A full-scale transformation is required to enable healthy diets while contributing to the socio- economic development and minimizing environmental impact and waste. Where traditionally the focus was on from farm to fork, it is now time to look at from fork to farm by putting the consumers’ needs and desires first and by looking at consumption, transportation, production and agriculture.
How to take part
Our shared vision is a world where everyone can choose to enjoy food that is healthy, accessible, affordable & produced in sustainable ways. Achieving a goal this complex needs all the related stakeholders at the table. No expert, government or individual can single-handedly change the way the world eats. In addition, FReSH needs the business community at large to be successful and impactful.
Notes to Editors
The World Business Council for Sustainable Development (WBCSD) is a global, CEO-led organization of over 200 leading businesses working together to accelerate the transition to a sustainable world. With the contribution of non-business partners, WBCSD helps make its member companies more successful and sustainable by focusing on the maximum positive impact for shareholders, the environment and societies.
WBCSD has extensive experience in leading collaborative initiatives, bringing together various stakeholders from business, NGO, the scientific community and governments.

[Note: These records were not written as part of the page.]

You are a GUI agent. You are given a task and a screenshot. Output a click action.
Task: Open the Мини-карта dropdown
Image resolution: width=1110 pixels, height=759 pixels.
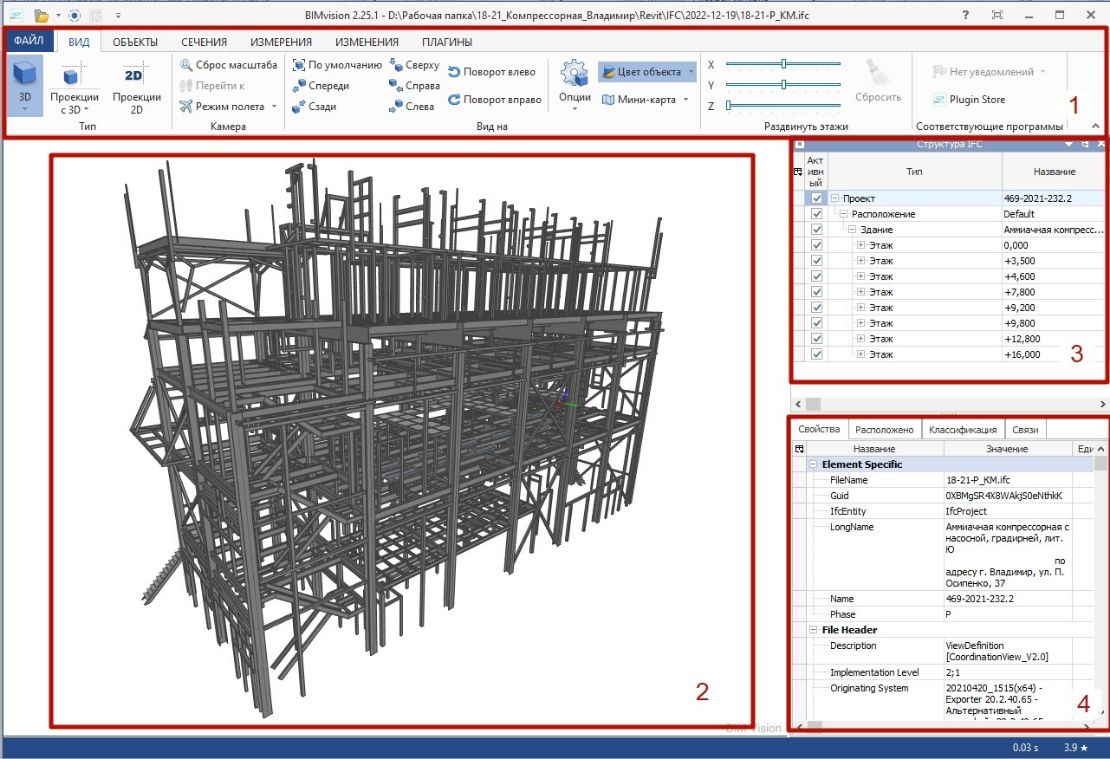(x=686, y=100)
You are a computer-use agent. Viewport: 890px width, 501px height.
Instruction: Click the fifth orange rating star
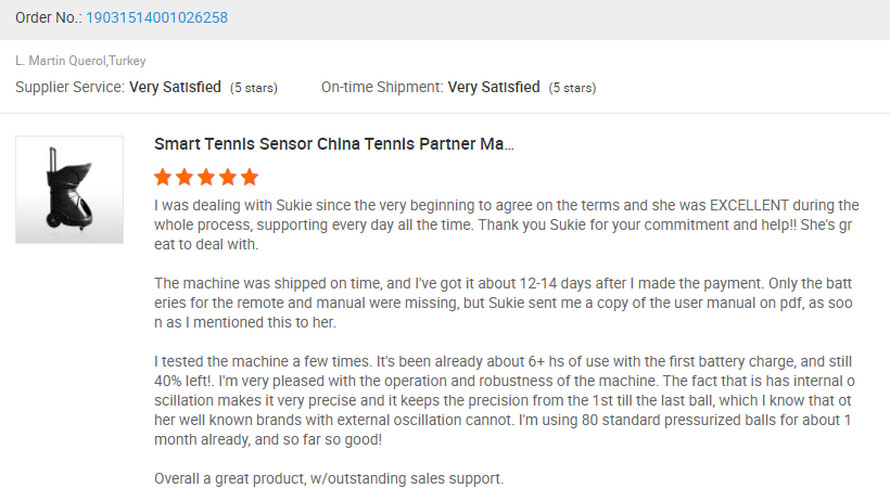[249, 177]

In the run-up to Paris, WBCSD and its members successfully set up Low Carbon Technology Partnership initiative (LCTPi), to define and implement large-scale or scalable, impactful business solutions, to reduce emissions and deliver against the agreed 2C target. This success of mobilizing business to drive the improvements will be repeated for sustainable food systems.
About the EAT Foundation
EAT is a global strategic initiative linking food, health and sustainability across science, business, civil society and policy. The EAT Foundation grew out of the Stockholm Food Forum, launched in 2013. The purpose of the Forum was – and is – to create a safe neutral environment where diverse players from the fields of science, business, politics and civil society can come together in dialogue to discuss the necessary shift of food systems towards greater sustainability, security and equity within the boundaries of our planet. Its aim is to create the primary meeting point for leaders seeking solutions in this space.
The recently formed EAT Foundation seeks the development of evidence-based policies and strategies to catalyze a major global transformation to healthier and more sustainable food systems. To achieve this EAT creates partnerships across a multitude of key stakeholders to address issues in four key work streams: 1) Strategic Alignment of the Field; 2) Business Engagement; 3) Government Engagement (Global, National and Regional/Local); and 4) Demand-side/Consumer Incentives.
Without industry, change is not possible; without the basic science there is no evidence to stimulate change; without governments, progress will be far too slow; without populations worldwide advocating for new opportunities, governments will not respond quickly. It is a whole collective of players that must catalyze our push for systemic transformation. EAT, as a strategic platform, is filling the need for a global nexus to bring action with a unity of purpose to the diverse group of actors in the food system.